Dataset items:
◆ ◆ ◆
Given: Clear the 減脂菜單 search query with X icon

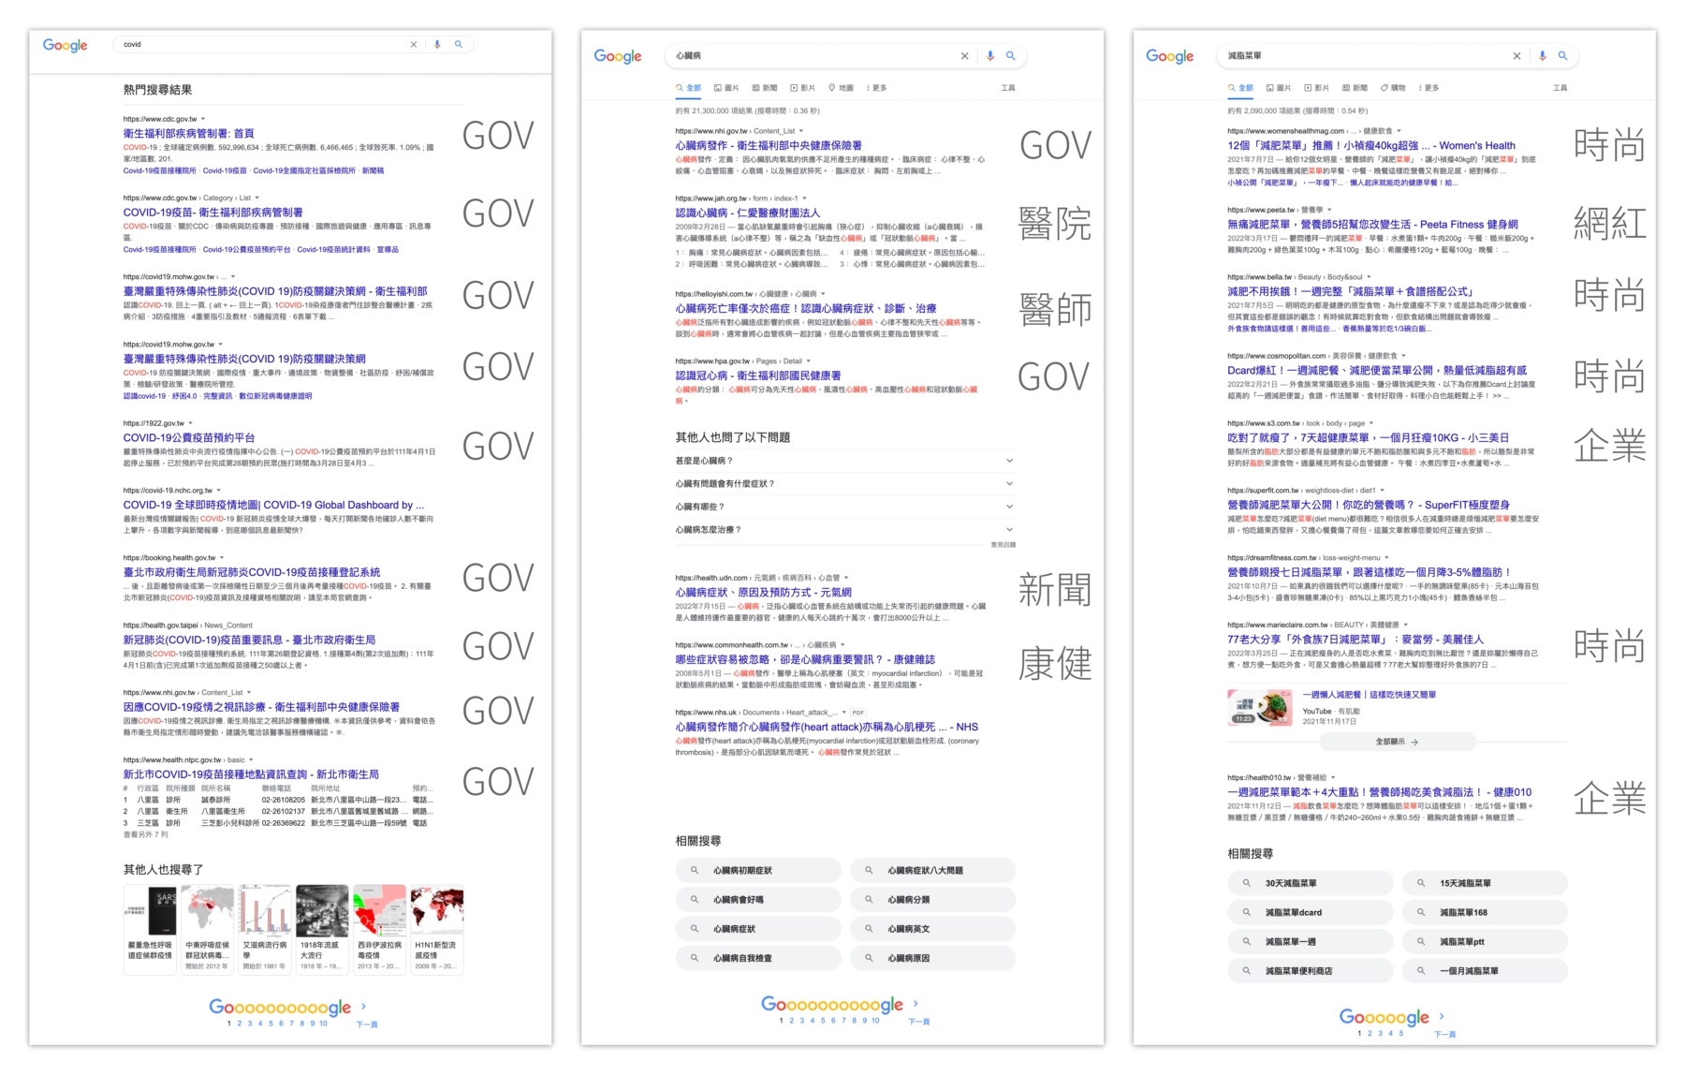Looking at the screenshot, I should pyautogui.click(x=1517, y=56).
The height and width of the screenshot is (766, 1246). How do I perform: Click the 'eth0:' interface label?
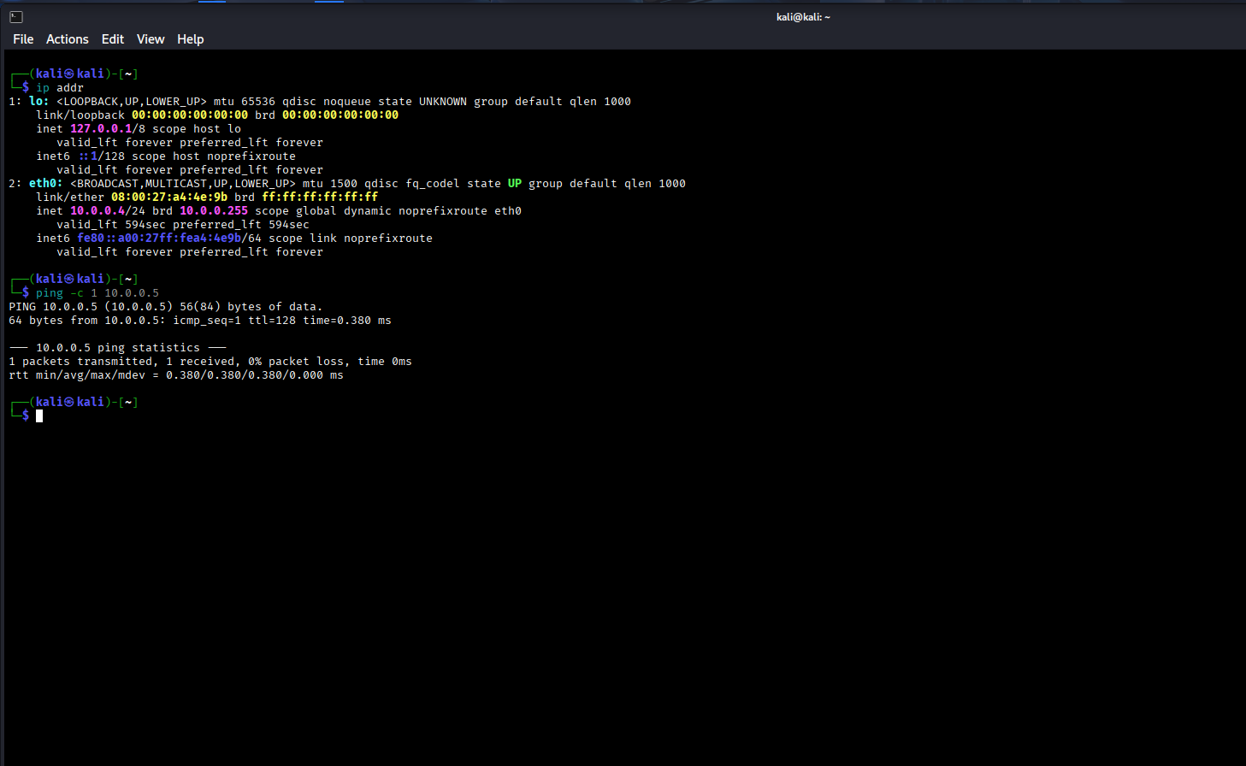(x=46, y=184)
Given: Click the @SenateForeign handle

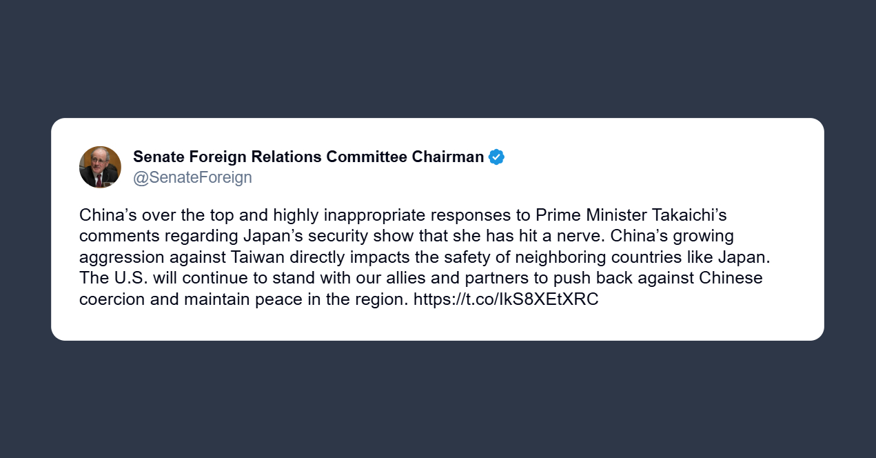Looking at the screenshot, I should [192, 177].
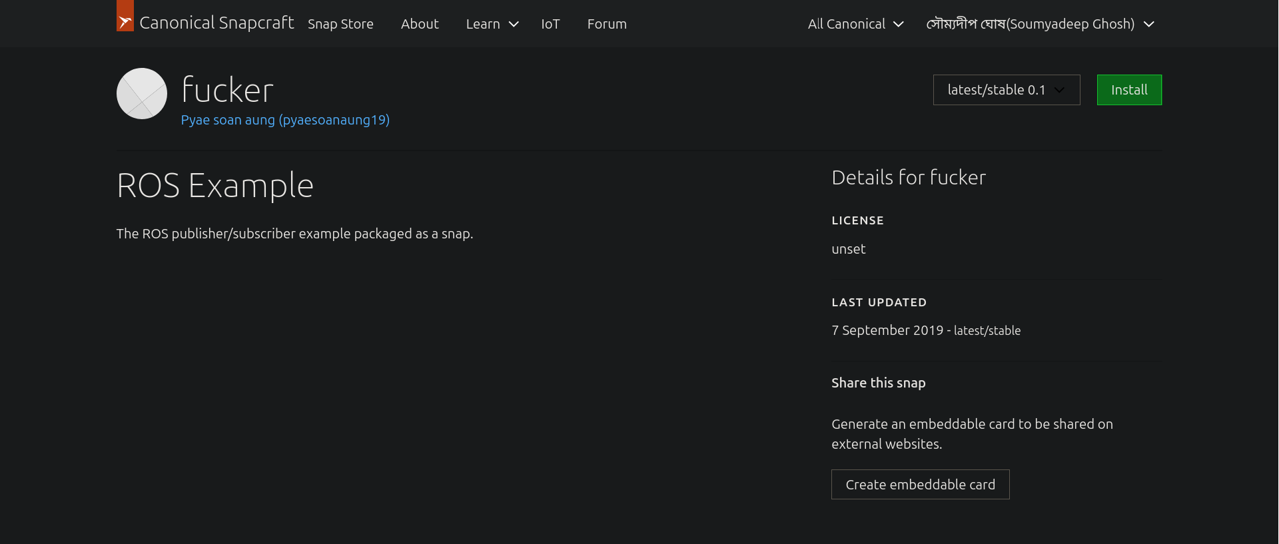Viewport: 1279px width, 544px height.
Task: Visit the Forum link
Action: pyautogui.click(x=607, y=25)
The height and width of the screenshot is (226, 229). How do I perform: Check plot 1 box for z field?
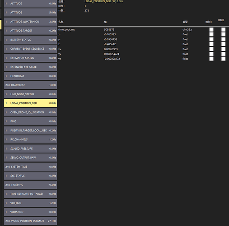tap(211, 44)
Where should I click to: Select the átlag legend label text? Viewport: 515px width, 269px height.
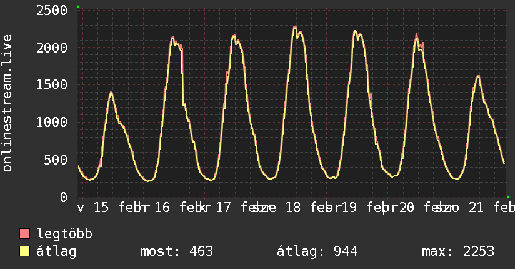(x=57, y=251)
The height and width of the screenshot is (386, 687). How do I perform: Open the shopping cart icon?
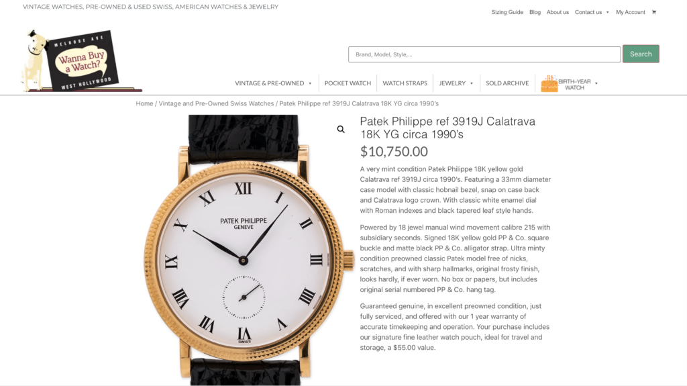(x=653, y=12)
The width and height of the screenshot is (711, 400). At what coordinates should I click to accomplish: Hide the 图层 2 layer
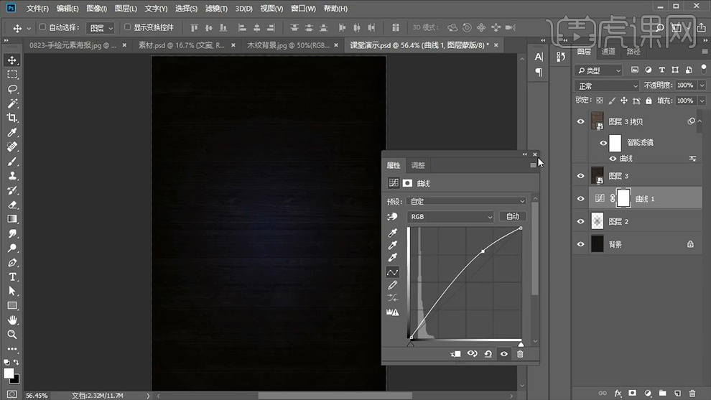tap(581, 222)
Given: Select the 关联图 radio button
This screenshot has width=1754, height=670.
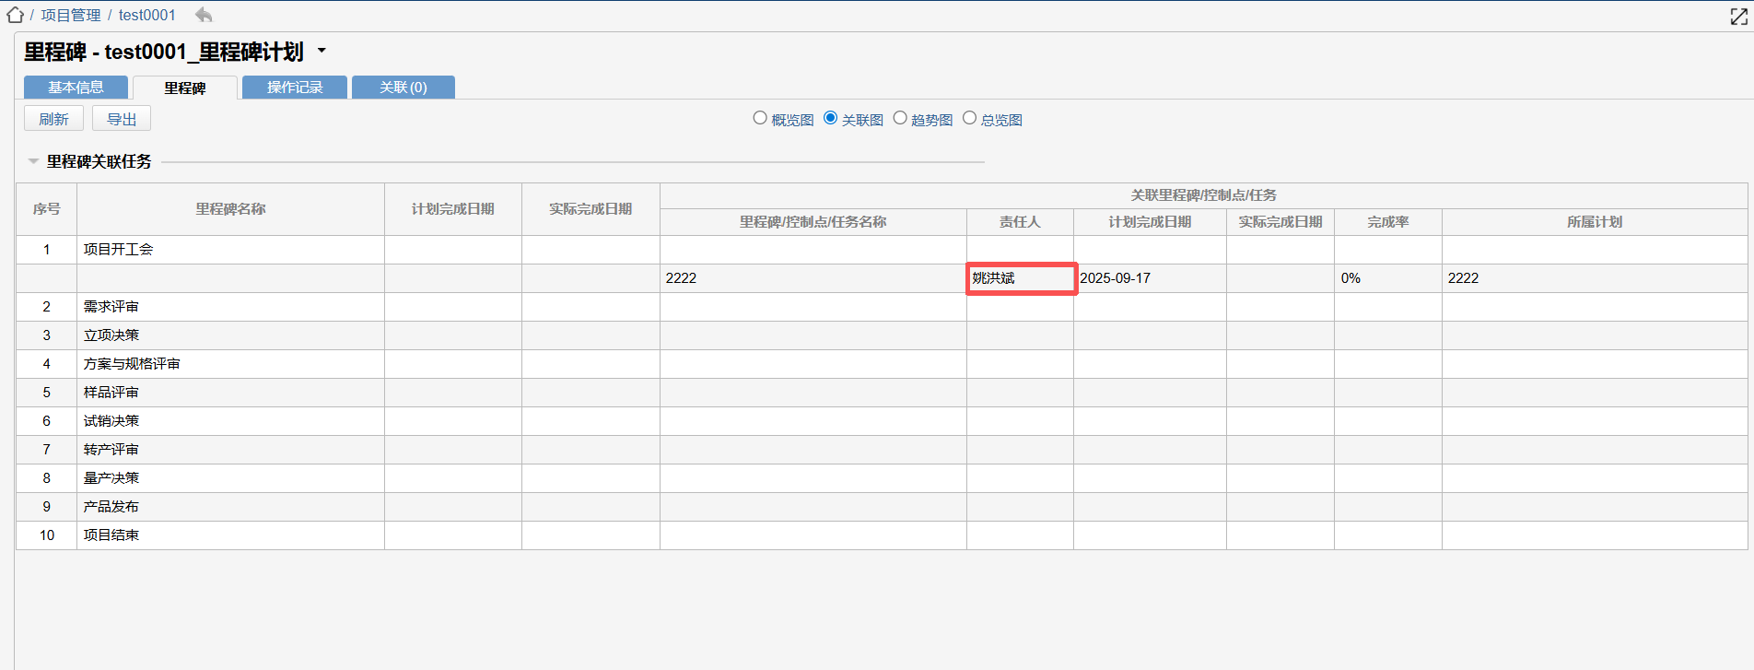Looking at the screenshot, I should tap(830, 118).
◆ ◆ ◆
## Exercise goal
Your answer must be the lines from the one containing "Where should I" through the last line of the records, printed exactly with no pictures; please include both ends.

## Task solution
Where should I click to: Select the átlag legend label text? Viewport: 515px width, 269px height.
(x=57, y=251)
The height and width of the screenshot is (386, 687). How do I perform: Open the shopping cart icon?
(x=653, y=12)
The width and height of the screenshot is (711, 400). At what coordinates should I click to accomplish: Hide the 图层 2 layer
tap(581, 222)
Given: Select the 关联图 radio button
This screenshot has width=1754, height=670.
Looking at the screenshot, I should tap(830, 118).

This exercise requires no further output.